Dentamaro Vincenzo, Giglio Paolo, Impedovo Donato, Moretti Luigi, Pirlo Giuseppe
Università degli studi di Bari "Aldo Moro", Department of Computer Science, via Orabona 4, Bari, 70125, Italy.
Università degli studi di Bari "Aldo Moro", Medical School, Bari, Italy.
Pattern Recognit. 2022 Jul;127:108656. doi: 10.1016/j.patcog.2022.108656. Epub 2022 Mar 15.
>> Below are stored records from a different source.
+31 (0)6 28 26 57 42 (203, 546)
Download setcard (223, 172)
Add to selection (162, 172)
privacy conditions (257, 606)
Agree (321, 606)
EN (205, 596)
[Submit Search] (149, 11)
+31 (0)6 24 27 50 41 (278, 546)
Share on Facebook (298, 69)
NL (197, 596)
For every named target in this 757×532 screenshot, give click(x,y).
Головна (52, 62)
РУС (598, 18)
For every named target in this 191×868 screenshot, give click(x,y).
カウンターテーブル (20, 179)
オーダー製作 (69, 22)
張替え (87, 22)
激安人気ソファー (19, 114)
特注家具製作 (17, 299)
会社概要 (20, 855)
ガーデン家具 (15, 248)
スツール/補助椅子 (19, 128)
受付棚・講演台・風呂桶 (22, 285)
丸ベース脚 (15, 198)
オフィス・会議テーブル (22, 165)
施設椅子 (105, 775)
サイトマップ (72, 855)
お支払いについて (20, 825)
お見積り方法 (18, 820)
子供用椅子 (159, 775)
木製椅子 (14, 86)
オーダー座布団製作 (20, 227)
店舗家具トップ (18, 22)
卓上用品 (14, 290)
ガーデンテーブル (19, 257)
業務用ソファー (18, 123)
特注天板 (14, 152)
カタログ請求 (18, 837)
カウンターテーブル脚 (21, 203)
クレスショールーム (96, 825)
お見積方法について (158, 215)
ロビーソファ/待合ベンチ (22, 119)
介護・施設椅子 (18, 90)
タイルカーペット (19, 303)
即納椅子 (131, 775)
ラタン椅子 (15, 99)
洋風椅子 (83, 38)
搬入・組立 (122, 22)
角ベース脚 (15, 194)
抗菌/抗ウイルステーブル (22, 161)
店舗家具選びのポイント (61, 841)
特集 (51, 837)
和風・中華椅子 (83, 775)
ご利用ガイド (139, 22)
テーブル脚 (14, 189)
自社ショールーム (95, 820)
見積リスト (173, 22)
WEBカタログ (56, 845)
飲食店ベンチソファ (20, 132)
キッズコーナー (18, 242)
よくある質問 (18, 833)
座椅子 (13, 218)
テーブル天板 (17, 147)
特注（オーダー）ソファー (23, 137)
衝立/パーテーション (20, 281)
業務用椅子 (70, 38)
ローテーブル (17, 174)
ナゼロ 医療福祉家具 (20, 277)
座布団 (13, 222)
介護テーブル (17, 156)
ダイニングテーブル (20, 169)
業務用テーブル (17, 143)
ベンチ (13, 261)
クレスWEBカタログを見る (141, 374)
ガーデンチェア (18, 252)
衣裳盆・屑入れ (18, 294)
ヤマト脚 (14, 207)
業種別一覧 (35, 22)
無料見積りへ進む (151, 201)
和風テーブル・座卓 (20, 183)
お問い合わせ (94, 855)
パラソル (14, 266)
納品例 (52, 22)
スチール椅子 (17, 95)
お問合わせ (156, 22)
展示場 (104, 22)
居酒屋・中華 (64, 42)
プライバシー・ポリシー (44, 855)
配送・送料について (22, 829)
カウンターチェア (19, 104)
This study presents the Auditory Cortex ResNet (AUCO ResNet), it is a biologically inspired deep neural network especially designed for sound classification and more specifically for Covid-19 recognition from audio tracks of coughs and breaths. Differently from other approaches, it can be trained end-to-end thus optimizing (with gradient descent) all the modules of the learning algorithm: mel-like filter design, feature extraction, feature selection, dimensionality reduction and prediction. This neural network includes three attention mechanisms namely the squeeze and excitation mechanism, the convolutional block attention module, and the novel sinusoidal learnable attention. The attention mechanism is able to merge relevant information from activation maps at various levels of the network. The net takes as input raw audio files and it is able to fine tune also the features extraction phase. In fact, a Mel-like filter is designed during the training, thus adapting filter banks on important frequencies. AUCO ResNet has proved to provide state of art results on many datasets. Firstly, it has been tested on many datasets containing Covid-19 cough and breath. This choice is related to the fact that that cough and breath are language independent, allowing for cross dataset tests with generalization aims. These tests demonstrate that the approach can be adopted as a low cost, fast and remote Covid-19 pre-screening tool. The net has also been tested on the famous UrbanSound 8K dataset, achieving state of the art accuracy without any data preprocessing or data augmentation technique.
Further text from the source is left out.